Content starts

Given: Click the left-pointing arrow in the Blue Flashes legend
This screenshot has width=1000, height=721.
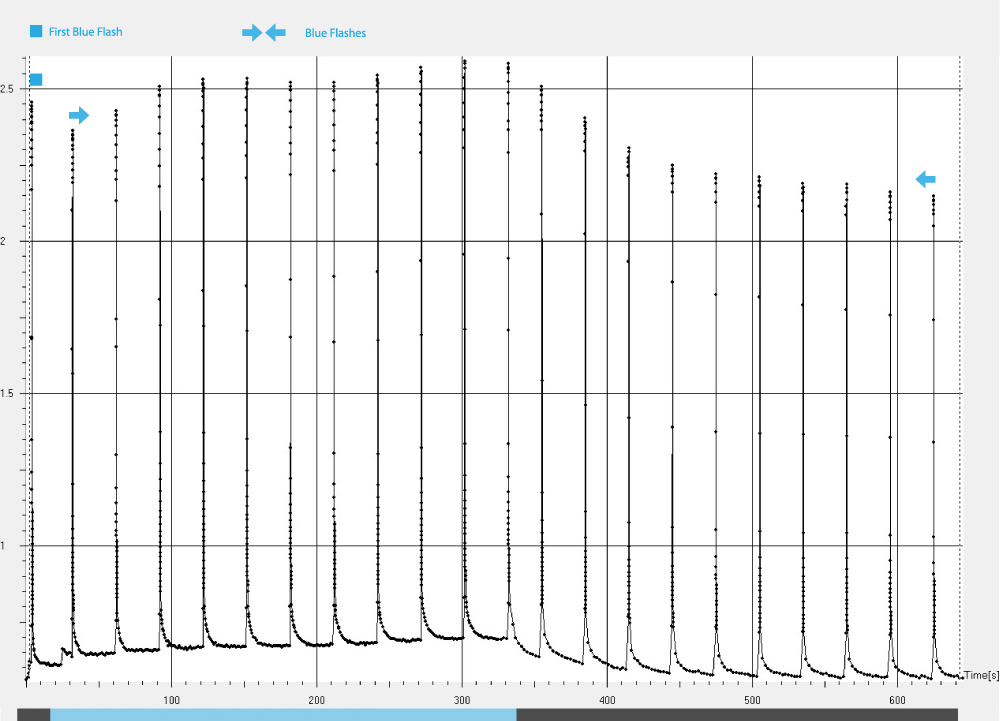Looking at the screenshot, I should coord(276,33).
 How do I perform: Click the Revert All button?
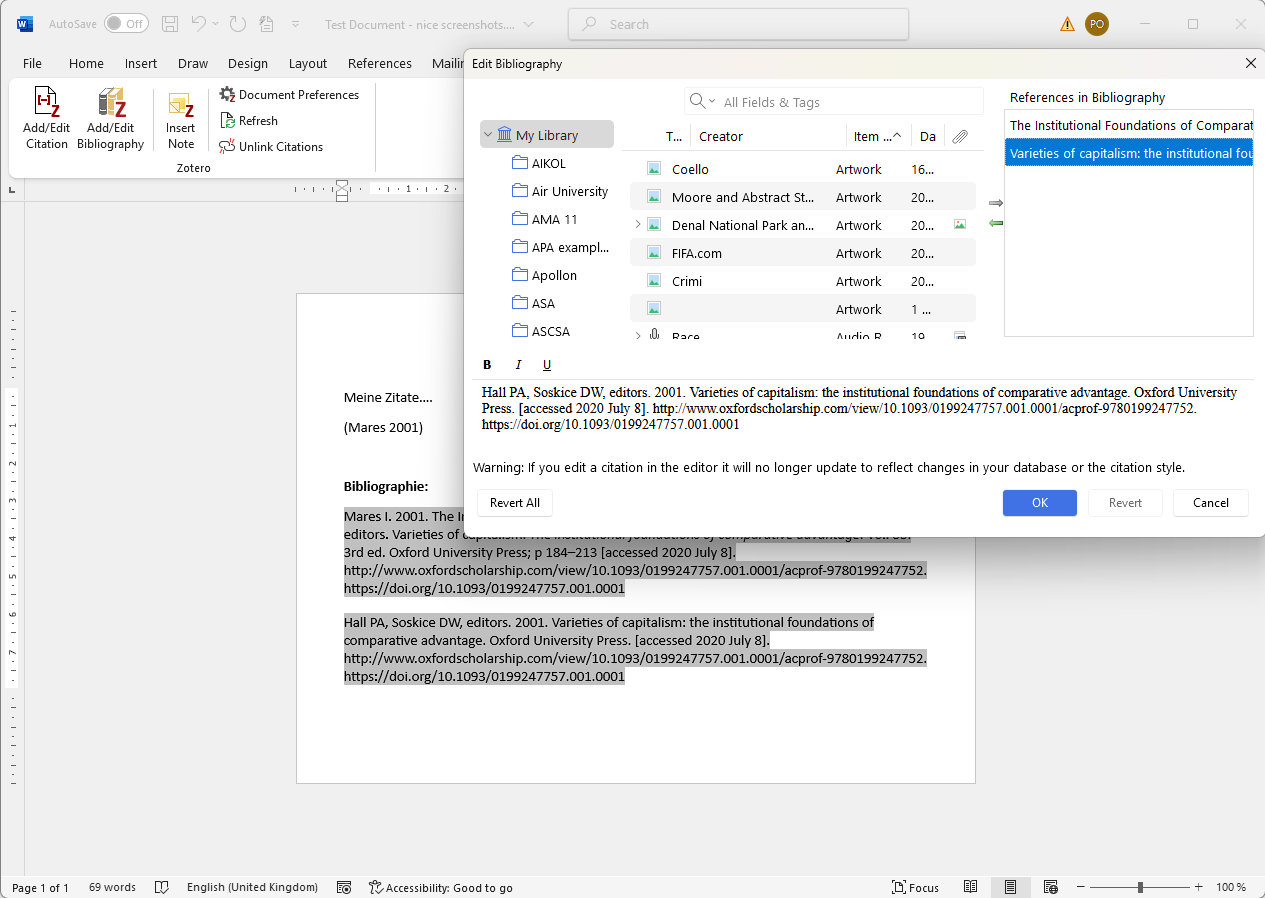point(514,503)
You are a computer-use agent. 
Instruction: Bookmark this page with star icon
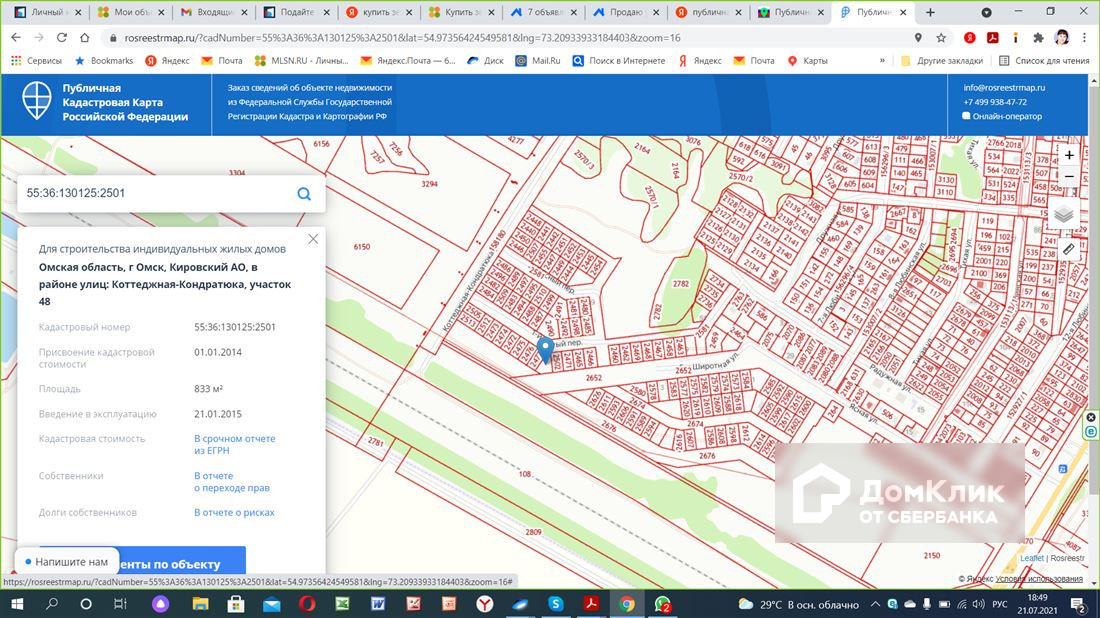(x=941, y=37)
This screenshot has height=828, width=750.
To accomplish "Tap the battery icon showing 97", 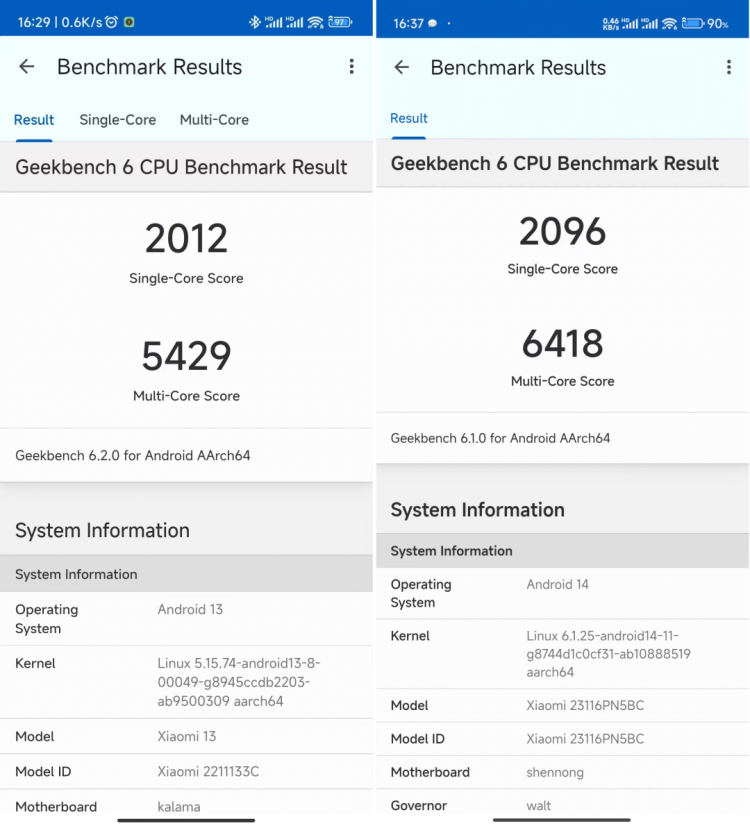I will 340,22.
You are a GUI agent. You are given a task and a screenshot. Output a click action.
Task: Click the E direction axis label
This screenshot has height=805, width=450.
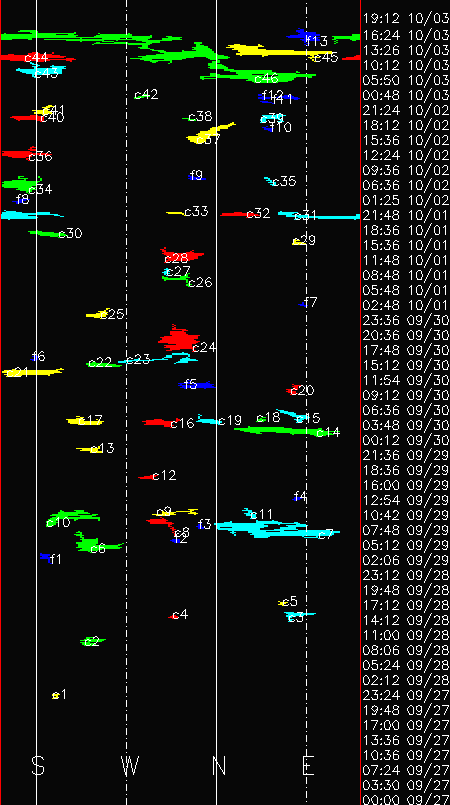[308, 766]
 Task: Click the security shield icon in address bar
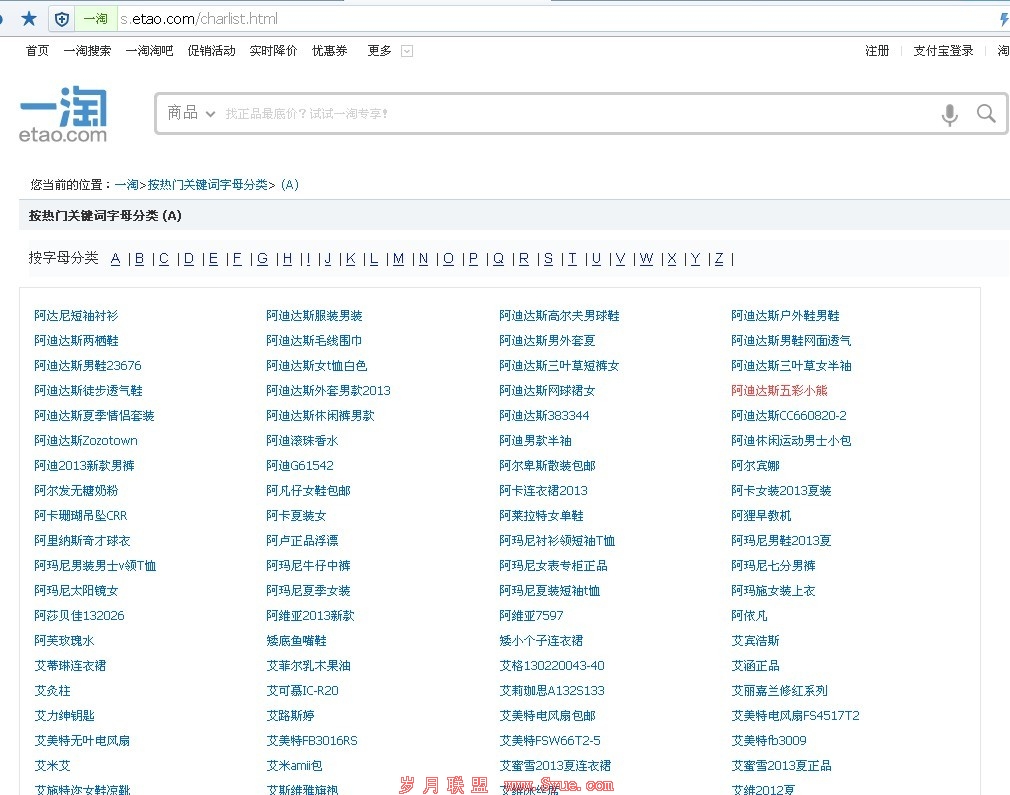tap(62, 19)
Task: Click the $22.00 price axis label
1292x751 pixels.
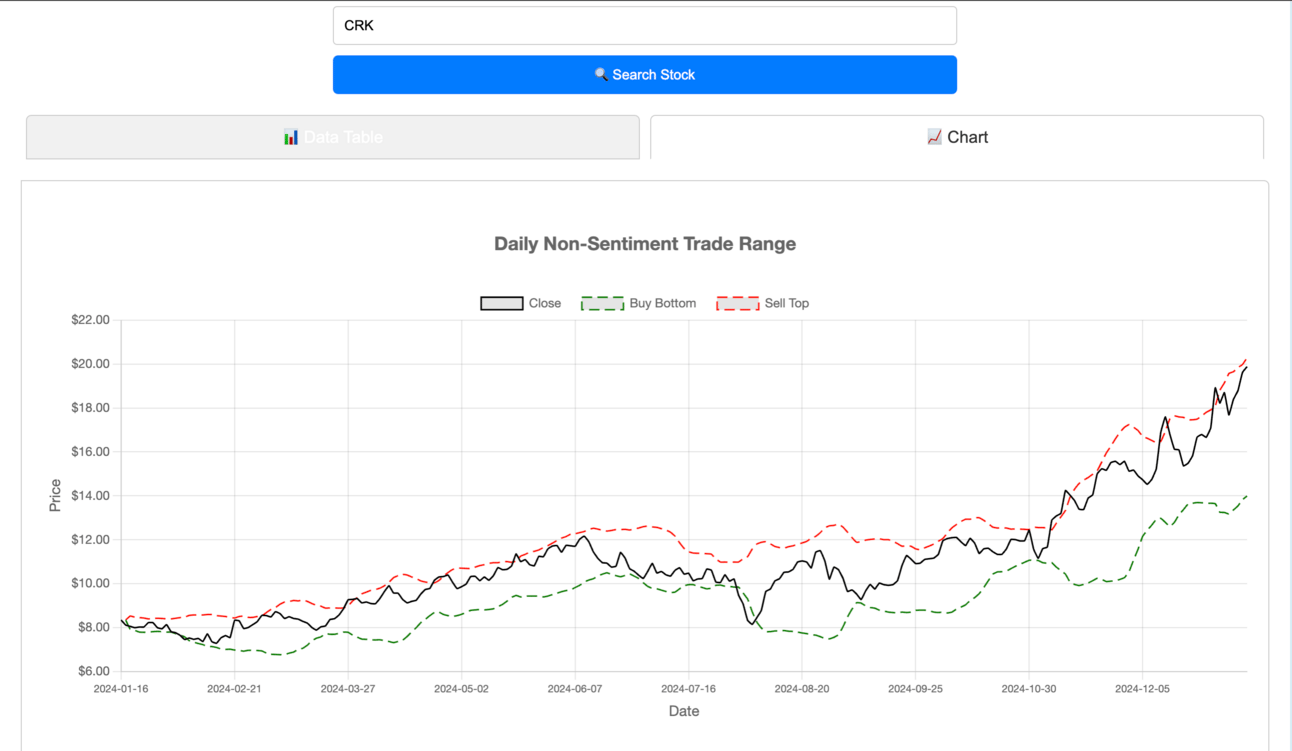Action: pos(89,320)
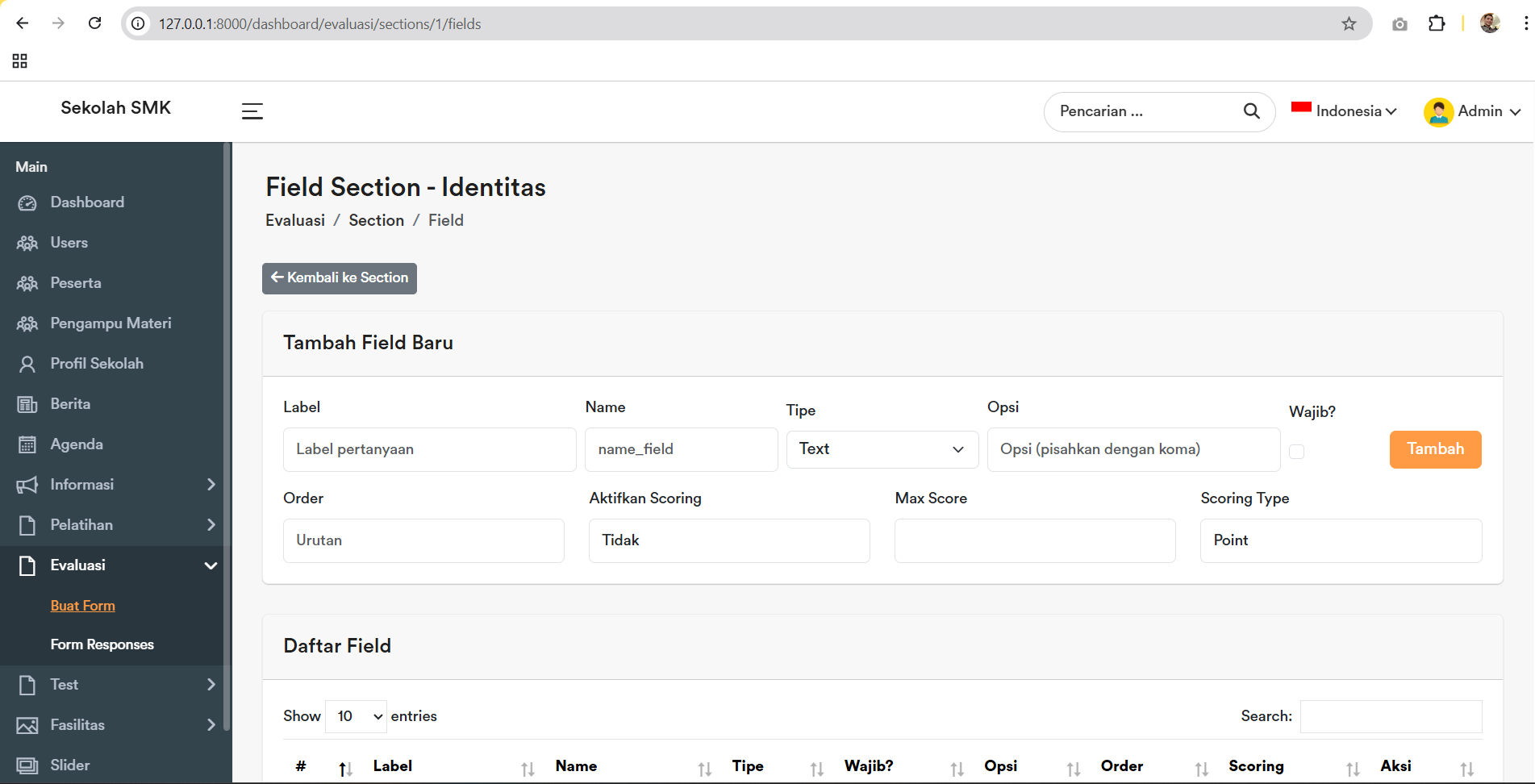Image resolution: width=1535 pixels, height=784 pixels.
Task: Change the Show entries count dropdown
Action: click(x=356, y=716)
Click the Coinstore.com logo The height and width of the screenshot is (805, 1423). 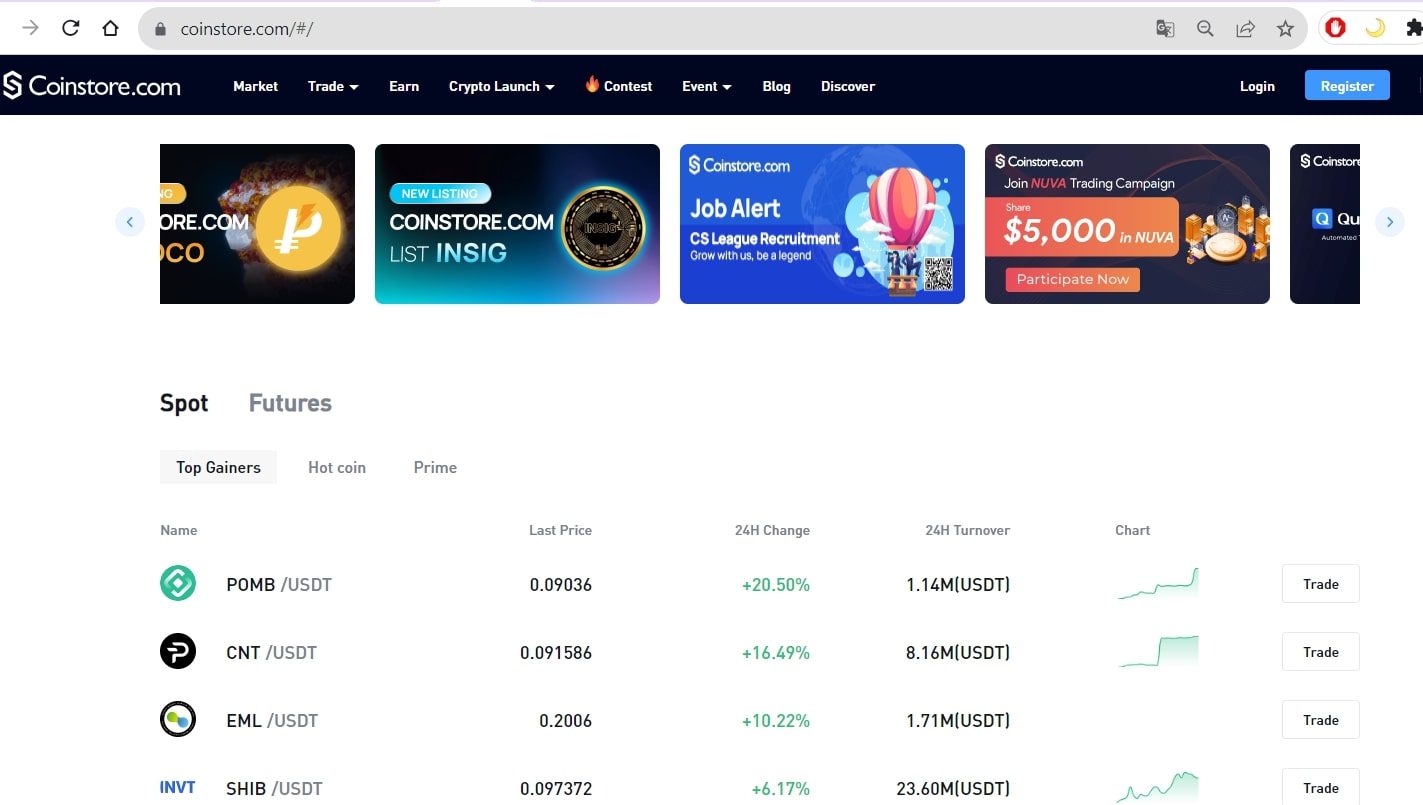pyautogui.click(x=92, y=86)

Content ends

• _Task item_: What is needed is every line from the data above that includes the string "axis", copied out.

• _Answer area_:
Task: Click the E direction axis label
Task: Click the $22.00 price axis label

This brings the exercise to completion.